During his long career in both journalism and public
service, Bill Moyers has been recognized as one of
the unique voices of his generation. Beginning as a
cub reporter for the “Marshall (Texas) News Messenger” at
the age of l6, he went on to serve as a founding organizer
of the Peace Corps, special assistant to President
Lyndon B. Johnson, publisher of “Newsday,” and
senior news analyst for the “CBS Evening News.” He
spent much of his career working in public television,
as a reporter and anchor and, with his wife and creative
partner Judith Davidson Moyers, the producer of such
path-breaking series as “Joseph Campbell and
the Power of Myth,” “Healing and the Mind,” and “On
Our Own Terms: Death and Dying in America.”

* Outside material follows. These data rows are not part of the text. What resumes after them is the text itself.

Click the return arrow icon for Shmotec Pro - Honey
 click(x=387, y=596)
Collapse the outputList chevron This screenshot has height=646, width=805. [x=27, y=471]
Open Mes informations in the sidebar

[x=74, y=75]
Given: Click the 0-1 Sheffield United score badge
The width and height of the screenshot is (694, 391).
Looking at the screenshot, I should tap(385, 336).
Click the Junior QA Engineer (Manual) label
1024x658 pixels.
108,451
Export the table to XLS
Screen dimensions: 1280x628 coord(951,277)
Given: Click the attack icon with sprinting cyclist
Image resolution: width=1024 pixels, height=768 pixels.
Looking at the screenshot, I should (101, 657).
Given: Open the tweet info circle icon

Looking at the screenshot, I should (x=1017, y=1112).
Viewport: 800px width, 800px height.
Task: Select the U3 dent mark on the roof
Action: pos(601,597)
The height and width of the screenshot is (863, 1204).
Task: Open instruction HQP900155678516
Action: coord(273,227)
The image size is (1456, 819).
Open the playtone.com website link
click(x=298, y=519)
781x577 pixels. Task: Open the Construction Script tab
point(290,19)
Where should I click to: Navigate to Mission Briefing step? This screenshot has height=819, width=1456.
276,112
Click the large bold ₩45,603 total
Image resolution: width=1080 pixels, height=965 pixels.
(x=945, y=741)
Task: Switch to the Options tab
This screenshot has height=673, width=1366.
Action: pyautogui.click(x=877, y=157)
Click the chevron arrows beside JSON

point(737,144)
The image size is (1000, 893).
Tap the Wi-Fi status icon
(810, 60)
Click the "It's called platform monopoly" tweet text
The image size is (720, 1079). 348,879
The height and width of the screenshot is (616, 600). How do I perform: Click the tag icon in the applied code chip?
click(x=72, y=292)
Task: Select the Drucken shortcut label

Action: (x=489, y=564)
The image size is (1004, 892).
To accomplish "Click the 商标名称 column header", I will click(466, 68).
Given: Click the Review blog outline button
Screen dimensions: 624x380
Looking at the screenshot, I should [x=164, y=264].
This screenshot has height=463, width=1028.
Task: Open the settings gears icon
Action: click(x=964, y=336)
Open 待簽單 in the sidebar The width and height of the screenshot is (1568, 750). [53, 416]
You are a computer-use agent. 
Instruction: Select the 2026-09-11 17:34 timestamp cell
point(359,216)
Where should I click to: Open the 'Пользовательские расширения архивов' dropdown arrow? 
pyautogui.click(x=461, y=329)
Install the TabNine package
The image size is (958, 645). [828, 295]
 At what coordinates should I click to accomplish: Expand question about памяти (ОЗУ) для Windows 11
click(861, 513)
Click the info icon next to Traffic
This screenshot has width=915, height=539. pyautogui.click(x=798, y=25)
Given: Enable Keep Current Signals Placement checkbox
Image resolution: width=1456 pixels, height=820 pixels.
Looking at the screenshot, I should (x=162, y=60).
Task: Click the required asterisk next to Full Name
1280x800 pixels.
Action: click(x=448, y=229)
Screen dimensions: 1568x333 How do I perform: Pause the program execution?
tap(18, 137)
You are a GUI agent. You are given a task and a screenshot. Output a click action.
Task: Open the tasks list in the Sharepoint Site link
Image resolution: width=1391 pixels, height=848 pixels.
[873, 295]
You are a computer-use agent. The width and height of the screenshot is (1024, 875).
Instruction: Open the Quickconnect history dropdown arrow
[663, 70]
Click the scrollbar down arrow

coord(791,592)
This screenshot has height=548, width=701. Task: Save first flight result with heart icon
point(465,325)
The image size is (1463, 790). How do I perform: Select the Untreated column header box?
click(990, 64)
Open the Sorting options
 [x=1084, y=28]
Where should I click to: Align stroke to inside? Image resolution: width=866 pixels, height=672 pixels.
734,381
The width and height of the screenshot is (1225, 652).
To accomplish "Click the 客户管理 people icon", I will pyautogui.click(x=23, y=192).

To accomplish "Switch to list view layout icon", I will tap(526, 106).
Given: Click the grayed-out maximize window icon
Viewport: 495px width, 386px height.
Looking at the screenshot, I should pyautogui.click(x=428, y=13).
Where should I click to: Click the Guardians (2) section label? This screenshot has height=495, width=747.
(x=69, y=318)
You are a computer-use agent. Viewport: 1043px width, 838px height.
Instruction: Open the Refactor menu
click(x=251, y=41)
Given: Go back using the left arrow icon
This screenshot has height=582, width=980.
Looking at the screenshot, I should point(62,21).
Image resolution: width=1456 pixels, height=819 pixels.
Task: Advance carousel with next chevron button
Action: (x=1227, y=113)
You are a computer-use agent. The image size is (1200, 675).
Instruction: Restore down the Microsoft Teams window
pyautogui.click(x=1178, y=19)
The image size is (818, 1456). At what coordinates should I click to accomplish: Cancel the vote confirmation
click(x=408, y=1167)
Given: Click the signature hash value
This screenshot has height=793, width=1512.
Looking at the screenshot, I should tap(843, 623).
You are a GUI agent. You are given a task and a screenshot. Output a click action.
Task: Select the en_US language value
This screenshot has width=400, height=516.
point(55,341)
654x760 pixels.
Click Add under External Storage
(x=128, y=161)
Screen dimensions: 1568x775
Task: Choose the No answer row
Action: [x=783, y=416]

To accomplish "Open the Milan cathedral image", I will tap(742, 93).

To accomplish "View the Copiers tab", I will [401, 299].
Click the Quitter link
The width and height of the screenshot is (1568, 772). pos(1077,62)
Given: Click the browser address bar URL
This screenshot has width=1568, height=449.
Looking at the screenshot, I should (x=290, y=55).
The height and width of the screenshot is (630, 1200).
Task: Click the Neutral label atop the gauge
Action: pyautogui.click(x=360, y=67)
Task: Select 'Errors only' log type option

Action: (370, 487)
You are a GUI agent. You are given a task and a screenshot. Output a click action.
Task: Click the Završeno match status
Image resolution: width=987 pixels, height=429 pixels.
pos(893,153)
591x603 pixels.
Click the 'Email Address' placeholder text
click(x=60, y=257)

During his 30-plus years in the media, Moyers has
received more than 30 Emmy Awards, nine Peabody Awards,
and three George Polk Awards, including the Career
Achievement Award.
Moyers’s books include the bestsellers “Listening
to America,” “The Power of Myth,” “The
Language of Life,” and, most recently, “Moyers
on America: A Journalist and His Times.” He is
currently president of the Schumann Center for Media
and Democracy, a nonprofit organization that works
to strengthen democracy by promoting media that are “of,
by, and for the people.”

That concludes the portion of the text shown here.